◆ Selected extract:
------------------------------

Best way to Search and replace large text into concise notes

So I want to write notes from a PDF textbook which is written in complete sentences
I want to replace all "useless words" from the text.

I want some more fine tuning. And obviously there must be a better way.
Some problems:
Handling excpetions
when text says "which is" I don't want to search and replace
Will obviously find out more of these excpetions later and wanted to find out a better way to handle these

There are certain times when text recognition software creates a weird double line break thing in the middle of sentence, want to be able to tackle that as well.

Thanks in anticipation

Right now, I have this:

Seems a little tortuous to use Keyboard Maestro for this. I would consider using a text editor to deal with this task. As text it would be more flexible and easier to manage and debug IMO. (BBEdit has "factories" that you can construct to do such a thing as you have outlined). With a rudimentary knowledge of a programming language like Python this would be a lot easier to try and maintain and grow.

  1. Anyway, back to what you have actually asked, one suggestion to deal with the "which is" problem is to concatenate the two words to "whichis" (Search for "which is" Replace with "whichis") Then you can just rely on your ability to decode in your brain "whichis" or at the end of the script reverse the process by (Search for "whichis" Replace with "which is")

  2. It would seem that using Regex would help with dealing with some of the problems that your code implies that you have encountered. It is designed to see patterns like when are the letters "and" actually an independent word and when are they simply inside another word (like panda). You have tried to identify "and" the word by searching " and " (surrounded by spaces). That only sort of works. What if the text includes "… and, when they come, go to the store" ? Regex is designed to deal with such issues. For example, you can search for words that match "and".

------------------------------

◆ Required actions:
• a. Answer each question from the forum thread on condensing text into notes:
(i) Which two-word phrase does the original poster not want searched and replaced?
(ii) Which text editor does the reply say has "factories"?
(iii) Which programming language does the reply name as making the task easier to maintain and grow?
• b. Write out the part of the forum thread from "There are certain" up to and including "that as well.", word for word.
The material after this point has no connection to the forum thread.

◆ Data block:
------------------------------

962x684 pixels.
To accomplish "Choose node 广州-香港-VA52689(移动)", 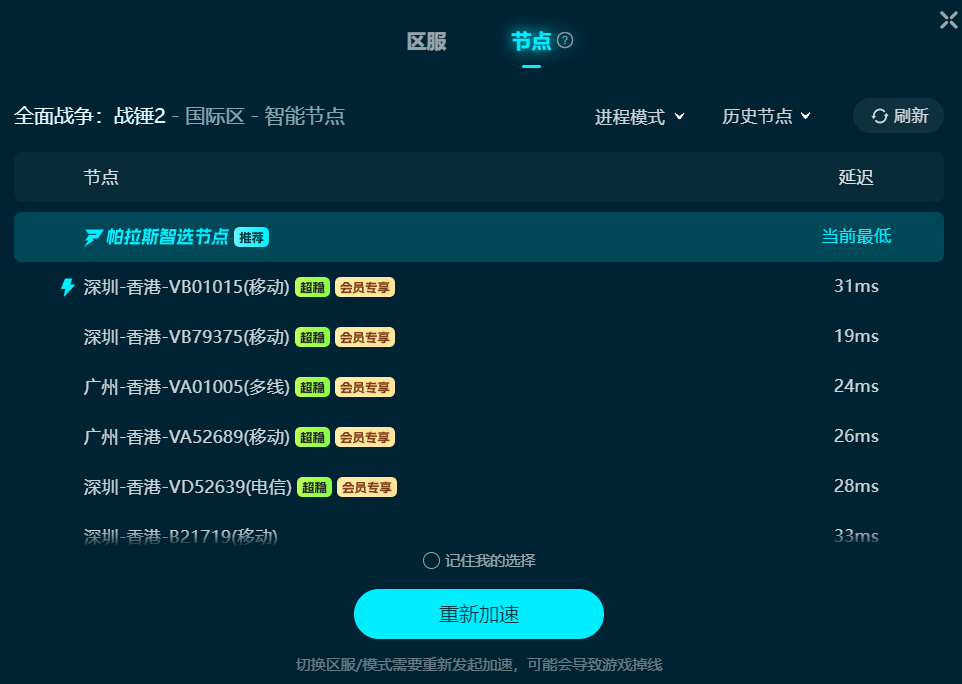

------------------------------

◆ Answers per task:
• a.
(i) "which is"
(ii) BBEdit
(iii) Python

• b.
There are certain times when text recognition software creates a weird double line break thing in the middle of sentence, want to be able to tackle that as well.